Please elaborate on your answer: Describe your expectation about the degree to which robots, digital agents, and AI tools will have disrupted white-collar and blue-collar jobs by 2025 and the social consequences that will emerge from that.

Bonus question: To what degree will AI and robotics be parts of the ordinary landscape of the general population by 2025? Describe which parts of life will change the most as these tools advance and which parts of life will remain relatively unchanged.

Here is how I would have answered (note the PSST slant):

1. In a market economy, trade takes place in order to gain from specialization and comparative advantage.

2. There are always such gains to be had, so in principle everyone can always participate in the market economy. In a frictionless economy, meaning that all adjustment to change takes place immediately and costlessly, everyone would do at least some market work.

3. In practice, the economy is not frictionless. One of the big frictions is that market work is taxed, whereas non-market work is not taxed. Among those who face the highest tax rates for market work are poor households who receive subsidies that disappear rapidly as income rises. This is not to say that the subsidies are bad policy (although in my opinion they are very poorly designed) but simply to report the fact.

4. Another source of friction might be termed discovery-process friction. Sustainable patterns of specialization and comparative advantage are only revealed gradually, through a trial-and-error process of new ventures launched and old ventures shut down.

5. Holding the discovery process and other frictions constant, more rapid technological change may lead to higher rates of unemployment, on average. With more rapid technological change, the economy is likely to spend more time out of adjustment than in a state of near-full employment.

6. Looking ahead, I would not rule out technological changes that help to improve the discovery process and thus reduce economic friction. For example, it might be the case that as more business data is collected and analyzed in real time, entrepreneurs will become more accurate in choosing profitable business opportunities and avoiding unprofitable ones.

7. However, I would not rule out the possibility that government policy will become increasingly dysfunctional and thus increase economic friction.

8. I think that the more fundamental question is to what extent valuable skills and capital in the economy will tend to become highly concentrated among a small elite rather than dispersed. I certainly think that this is one scenario. Thus, even though everyone may participate in the market economy, some of us could be Vickies and some of us could be Thetes.

9. Which brings me to my answer to the bonus question. I would suggest that Neal Stephenson’s The Diamond Age is more insightful than any science fiction that I might write.

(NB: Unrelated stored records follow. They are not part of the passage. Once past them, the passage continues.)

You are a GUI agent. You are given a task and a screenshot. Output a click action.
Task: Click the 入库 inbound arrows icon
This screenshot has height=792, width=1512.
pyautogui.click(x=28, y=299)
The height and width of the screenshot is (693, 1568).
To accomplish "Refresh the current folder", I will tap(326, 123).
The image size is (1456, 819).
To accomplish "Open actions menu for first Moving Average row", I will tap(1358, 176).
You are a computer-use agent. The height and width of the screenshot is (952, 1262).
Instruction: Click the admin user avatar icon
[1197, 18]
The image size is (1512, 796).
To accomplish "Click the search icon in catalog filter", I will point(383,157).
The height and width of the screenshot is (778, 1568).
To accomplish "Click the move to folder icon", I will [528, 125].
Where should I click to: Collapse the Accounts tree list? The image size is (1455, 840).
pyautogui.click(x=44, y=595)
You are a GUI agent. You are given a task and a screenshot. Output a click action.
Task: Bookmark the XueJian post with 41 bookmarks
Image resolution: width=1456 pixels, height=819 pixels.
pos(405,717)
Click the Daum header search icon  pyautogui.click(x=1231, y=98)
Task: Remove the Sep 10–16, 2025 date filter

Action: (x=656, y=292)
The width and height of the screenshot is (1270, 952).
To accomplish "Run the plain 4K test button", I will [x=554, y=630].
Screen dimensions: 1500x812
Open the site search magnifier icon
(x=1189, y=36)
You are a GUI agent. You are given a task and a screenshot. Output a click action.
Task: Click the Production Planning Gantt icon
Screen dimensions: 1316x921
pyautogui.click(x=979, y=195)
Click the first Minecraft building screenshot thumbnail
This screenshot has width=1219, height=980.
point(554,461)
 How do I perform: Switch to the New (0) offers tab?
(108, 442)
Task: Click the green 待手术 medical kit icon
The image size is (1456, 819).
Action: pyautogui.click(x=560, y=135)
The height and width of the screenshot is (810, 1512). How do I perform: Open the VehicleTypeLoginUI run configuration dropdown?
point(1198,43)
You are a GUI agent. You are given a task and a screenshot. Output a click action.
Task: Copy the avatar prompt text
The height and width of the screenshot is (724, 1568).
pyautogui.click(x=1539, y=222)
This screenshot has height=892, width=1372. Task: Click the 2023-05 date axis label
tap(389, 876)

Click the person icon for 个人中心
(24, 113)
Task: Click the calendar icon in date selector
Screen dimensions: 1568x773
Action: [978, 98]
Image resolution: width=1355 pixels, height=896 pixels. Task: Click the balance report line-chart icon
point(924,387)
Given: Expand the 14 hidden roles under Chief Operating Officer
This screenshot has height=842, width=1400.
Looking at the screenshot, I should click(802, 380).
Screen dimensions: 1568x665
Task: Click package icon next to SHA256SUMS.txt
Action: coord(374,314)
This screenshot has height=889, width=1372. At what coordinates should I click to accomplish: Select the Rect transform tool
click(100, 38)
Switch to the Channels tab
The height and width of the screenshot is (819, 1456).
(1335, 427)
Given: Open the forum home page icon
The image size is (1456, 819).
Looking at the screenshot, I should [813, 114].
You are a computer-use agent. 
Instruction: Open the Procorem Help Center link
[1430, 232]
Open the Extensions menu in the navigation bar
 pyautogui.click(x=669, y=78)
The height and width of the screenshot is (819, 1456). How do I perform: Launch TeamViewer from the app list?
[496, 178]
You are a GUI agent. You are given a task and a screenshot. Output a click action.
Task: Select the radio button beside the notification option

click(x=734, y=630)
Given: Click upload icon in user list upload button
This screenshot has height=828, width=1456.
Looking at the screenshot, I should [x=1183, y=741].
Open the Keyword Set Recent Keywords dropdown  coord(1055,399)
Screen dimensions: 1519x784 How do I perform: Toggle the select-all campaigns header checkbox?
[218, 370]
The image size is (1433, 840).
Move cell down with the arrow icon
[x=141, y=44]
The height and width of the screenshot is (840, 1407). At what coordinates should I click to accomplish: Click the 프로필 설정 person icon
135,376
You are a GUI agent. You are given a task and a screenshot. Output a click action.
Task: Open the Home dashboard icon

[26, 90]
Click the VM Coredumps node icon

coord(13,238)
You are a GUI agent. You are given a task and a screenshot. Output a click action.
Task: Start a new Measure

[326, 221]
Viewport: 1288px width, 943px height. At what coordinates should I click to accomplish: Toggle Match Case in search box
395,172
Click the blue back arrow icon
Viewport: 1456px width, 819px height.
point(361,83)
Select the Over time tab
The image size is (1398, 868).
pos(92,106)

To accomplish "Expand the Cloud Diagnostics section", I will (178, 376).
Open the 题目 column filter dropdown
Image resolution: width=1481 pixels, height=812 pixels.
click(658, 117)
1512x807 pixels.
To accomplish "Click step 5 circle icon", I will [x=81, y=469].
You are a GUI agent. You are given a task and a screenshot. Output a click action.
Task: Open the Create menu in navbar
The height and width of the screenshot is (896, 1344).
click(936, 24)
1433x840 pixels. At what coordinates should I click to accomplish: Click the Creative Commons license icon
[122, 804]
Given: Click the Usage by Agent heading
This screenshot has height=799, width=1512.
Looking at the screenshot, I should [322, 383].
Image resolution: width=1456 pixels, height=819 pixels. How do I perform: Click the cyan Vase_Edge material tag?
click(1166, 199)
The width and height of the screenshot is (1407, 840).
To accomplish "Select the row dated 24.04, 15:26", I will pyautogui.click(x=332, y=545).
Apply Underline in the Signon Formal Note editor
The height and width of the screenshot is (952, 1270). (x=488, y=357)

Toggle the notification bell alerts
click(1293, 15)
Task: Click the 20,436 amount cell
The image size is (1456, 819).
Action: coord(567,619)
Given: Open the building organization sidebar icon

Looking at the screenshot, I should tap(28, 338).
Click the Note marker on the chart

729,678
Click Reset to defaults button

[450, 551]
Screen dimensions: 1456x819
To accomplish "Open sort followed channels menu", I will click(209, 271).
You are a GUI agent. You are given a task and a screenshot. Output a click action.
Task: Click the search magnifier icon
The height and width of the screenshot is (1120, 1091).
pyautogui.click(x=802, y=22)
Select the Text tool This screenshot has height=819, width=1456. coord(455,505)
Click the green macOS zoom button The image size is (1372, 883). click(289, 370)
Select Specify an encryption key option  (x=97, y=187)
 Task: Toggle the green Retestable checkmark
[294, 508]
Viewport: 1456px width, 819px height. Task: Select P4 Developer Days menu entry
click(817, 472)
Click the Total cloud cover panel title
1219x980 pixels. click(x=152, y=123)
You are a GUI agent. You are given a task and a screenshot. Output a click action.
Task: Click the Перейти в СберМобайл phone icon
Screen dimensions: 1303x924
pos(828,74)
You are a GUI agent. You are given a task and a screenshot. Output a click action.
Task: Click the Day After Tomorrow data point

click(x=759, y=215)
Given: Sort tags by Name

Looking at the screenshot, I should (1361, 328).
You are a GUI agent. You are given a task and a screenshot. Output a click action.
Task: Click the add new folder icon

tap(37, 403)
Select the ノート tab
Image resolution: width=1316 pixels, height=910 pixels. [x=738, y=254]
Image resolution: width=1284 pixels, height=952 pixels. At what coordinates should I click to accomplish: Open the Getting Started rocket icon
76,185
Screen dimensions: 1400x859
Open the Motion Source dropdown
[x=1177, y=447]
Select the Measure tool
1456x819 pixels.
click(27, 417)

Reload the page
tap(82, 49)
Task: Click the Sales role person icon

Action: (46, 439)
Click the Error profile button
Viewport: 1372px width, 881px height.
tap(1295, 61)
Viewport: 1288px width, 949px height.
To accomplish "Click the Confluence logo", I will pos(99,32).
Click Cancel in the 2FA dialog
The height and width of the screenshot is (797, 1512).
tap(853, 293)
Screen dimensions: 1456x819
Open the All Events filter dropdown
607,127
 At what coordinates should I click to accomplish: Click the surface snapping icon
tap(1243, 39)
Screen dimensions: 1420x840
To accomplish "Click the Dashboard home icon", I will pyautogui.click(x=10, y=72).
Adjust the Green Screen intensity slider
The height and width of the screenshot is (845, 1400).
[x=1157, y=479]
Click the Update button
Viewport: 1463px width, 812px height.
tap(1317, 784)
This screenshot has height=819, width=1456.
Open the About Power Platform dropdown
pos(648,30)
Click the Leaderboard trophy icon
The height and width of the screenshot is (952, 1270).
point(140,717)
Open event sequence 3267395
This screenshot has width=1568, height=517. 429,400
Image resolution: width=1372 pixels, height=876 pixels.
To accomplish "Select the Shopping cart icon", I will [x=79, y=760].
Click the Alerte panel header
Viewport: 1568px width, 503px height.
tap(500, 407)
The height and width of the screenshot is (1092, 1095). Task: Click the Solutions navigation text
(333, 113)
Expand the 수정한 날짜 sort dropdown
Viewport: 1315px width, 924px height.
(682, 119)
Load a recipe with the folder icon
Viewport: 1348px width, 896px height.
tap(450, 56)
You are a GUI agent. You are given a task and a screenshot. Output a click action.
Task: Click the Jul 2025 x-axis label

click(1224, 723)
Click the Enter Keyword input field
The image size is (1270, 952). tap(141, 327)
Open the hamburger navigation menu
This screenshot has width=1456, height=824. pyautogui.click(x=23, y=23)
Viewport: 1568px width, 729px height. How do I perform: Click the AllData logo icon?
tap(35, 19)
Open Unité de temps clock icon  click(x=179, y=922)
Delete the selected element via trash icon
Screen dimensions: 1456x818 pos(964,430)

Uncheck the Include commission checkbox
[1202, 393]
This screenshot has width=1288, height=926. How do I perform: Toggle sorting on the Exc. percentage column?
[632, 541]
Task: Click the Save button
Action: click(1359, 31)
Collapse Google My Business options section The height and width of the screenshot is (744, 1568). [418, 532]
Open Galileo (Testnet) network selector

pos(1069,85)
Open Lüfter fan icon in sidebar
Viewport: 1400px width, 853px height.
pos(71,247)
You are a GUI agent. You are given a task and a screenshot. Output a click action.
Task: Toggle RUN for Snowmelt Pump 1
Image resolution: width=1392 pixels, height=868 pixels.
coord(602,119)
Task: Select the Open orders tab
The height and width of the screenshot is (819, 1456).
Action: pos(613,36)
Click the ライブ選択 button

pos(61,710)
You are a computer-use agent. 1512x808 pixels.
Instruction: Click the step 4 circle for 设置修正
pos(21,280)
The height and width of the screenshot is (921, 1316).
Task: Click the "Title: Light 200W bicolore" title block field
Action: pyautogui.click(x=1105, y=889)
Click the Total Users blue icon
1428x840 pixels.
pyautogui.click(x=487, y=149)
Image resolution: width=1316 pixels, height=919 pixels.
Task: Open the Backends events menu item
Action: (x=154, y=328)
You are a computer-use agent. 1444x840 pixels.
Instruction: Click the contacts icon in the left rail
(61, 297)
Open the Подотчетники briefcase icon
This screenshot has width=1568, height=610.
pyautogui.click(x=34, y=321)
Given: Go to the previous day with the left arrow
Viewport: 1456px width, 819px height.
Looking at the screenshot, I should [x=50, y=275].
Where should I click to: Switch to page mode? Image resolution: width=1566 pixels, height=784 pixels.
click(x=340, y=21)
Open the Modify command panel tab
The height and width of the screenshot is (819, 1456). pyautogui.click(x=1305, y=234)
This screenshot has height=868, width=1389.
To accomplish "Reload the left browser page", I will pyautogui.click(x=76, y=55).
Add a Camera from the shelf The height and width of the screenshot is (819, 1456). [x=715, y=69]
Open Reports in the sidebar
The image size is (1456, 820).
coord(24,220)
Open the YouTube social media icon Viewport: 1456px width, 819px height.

1 thought on “Experts Surveyed on the Future of Work

  1. 2025 is just not very far off. The average age of a car in the U.S. is now up to 11 1/2 years (and growing), so the average aged car of 2025 has already been on the road for a year or two. I think those who envision widespread use of self-driving cars by then are fooling themselves. Google, in fact, seems to switching from focusing on self-driving cars, to cute, slow-moving, non-threatening self-driving buggies (apparently intended mostly for the mobility impaired):

    http://www.technologyreview.com/news/527756/lazy-humans-shaped-googles-new-autonomous-car/

    I’m just not sure where all the fresh robotics/AI optimism is coming from. Siri et all have been around for several years, and the technology has not been an unqualified success nor has it advanced rapidly following its introduction. It’s just a phone feature that most people don’t find that useful and don’t bother with most of the time. And robots? How many NEW niches have robots entered in the past decade? Nothing’s coming to mind. I’m sure the factory robots of 2014 are better than those of 2004, but that’s just incremental. The Roomba was introduced in 2002, hasn’t changed that much since, and isn’t all that popular relative to the size of the vacuum market. I think Stephenson’s future of matter-compilers and microbot swarms is considerably farther off than 2025.